# What you need to do
Copy every line of the following data that includes the string "button".

# Given records
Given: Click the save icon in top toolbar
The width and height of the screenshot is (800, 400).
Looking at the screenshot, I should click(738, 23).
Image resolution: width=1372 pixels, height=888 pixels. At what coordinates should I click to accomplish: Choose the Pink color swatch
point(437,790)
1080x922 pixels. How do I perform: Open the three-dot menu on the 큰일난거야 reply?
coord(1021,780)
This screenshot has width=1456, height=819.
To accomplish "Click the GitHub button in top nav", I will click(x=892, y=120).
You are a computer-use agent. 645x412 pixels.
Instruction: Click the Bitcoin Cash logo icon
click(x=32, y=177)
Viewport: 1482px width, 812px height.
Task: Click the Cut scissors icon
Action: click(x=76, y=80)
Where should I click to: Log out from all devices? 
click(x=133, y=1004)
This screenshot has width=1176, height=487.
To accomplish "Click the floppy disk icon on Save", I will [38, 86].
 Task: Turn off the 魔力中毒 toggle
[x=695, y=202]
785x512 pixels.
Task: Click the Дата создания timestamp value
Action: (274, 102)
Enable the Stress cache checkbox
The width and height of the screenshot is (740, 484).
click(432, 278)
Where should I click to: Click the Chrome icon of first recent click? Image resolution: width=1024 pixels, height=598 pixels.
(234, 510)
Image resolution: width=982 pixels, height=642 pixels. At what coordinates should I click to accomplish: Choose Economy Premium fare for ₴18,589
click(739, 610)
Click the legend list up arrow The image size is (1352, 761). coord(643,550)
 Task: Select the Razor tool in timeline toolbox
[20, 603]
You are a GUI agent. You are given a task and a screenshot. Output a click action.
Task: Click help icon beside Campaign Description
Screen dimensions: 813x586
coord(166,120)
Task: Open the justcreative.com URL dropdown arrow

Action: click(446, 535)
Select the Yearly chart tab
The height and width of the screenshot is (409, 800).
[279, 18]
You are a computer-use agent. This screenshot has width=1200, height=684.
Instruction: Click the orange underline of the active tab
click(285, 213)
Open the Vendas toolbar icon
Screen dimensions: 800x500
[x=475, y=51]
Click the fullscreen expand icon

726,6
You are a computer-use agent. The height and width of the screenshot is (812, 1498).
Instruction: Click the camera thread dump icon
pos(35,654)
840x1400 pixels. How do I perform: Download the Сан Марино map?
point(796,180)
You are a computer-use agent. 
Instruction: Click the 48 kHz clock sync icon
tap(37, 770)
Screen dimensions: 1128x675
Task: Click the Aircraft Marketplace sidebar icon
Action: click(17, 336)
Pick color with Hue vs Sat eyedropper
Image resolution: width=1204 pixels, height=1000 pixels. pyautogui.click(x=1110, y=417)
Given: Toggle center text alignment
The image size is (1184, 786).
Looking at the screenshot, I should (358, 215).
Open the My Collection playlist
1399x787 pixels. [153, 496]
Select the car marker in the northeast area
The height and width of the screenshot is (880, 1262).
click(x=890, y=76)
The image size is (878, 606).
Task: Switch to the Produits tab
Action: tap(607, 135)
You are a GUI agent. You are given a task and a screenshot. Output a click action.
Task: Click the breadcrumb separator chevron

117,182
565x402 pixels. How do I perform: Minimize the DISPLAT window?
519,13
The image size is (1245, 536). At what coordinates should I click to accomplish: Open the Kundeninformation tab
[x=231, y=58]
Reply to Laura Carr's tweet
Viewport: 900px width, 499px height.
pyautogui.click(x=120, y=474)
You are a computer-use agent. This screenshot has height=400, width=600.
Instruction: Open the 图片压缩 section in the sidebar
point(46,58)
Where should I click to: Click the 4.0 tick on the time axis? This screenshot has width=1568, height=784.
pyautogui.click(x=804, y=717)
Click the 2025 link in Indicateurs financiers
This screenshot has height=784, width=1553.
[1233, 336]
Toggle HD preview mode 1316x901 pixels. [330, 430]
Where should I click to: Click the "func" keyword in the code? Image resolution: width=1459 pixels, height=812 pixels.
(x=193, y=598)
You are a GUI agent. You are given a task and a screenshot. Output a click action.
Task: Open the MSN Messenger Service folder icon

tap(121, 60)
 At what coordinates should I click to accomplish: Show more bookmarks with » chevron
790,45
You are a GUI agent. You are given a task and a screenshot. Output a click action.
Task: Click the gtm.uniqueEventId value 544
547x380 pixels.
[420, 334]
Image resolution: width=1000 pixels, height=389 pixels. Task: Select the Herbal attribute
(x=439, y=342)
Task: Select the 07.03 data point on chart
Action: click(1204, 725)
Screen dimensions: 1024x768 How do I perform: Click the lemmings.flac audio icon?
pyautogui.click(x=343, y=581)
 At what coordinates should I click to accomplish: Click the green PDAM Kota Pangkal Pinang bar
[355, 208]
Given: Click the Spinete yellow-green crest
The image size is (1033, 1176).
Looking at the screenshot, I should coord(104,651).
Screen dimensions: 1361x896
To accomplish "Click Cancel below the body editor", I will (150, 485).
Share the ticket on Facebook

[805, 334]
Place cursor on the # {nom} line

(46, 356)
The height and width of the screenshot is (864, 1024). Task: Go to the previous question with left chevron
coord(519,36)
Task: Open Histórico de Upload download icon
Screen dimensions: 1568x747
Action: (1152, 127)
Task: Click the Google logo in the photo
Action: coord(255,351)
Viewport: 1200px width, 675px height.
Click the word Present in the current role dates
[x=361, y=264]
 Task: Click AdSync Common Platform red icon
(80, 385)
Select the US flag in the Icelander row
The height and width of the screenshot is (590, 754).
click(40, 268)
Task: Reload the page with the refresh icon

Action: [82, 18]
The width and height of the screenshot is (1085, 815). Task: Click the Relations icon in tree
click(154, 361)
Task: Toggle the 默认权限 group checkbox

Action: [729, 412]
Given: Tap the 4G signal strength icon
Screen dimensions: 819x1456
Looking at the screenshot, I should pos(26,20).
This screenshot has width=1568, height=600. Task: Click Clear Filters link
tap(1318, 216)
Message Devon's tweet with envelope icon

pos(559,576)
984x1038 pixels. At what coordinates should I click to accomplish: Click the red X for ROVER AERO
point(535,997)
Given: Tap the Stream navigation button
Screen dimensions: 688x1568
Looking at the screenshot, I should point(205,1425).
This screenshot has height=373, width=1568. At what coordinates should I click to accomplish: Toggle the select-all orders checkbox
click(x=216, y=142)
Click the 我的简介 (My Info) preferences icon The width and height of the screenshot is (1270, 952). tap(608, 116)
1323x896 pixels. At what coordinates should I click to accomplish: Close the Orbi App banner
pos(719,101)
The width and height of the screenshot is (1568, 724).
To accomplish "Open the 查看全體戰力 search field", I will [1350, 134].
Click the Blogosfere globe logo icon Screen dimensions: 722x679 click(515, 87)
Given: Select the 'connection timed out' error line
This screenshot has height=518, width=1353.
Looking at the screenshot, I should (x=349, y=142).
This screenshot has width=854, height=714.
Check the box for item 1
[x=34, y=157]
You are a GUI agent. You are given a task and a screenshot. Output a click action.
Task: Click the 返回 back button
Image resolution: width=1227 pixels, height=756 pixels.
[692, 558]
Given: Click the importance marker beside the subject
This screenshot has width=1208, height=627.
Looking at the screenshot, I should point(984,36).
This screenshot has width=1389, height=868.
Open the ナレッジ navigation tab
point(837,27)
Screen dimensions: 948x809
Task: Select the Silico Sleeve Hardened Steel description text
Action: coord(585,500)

# Reply
To accomplish "Click the GitHub button in top nav", I will click(x=892, y=120).
Given: Tap the Stream navigation button
Task: Click the 返回 back button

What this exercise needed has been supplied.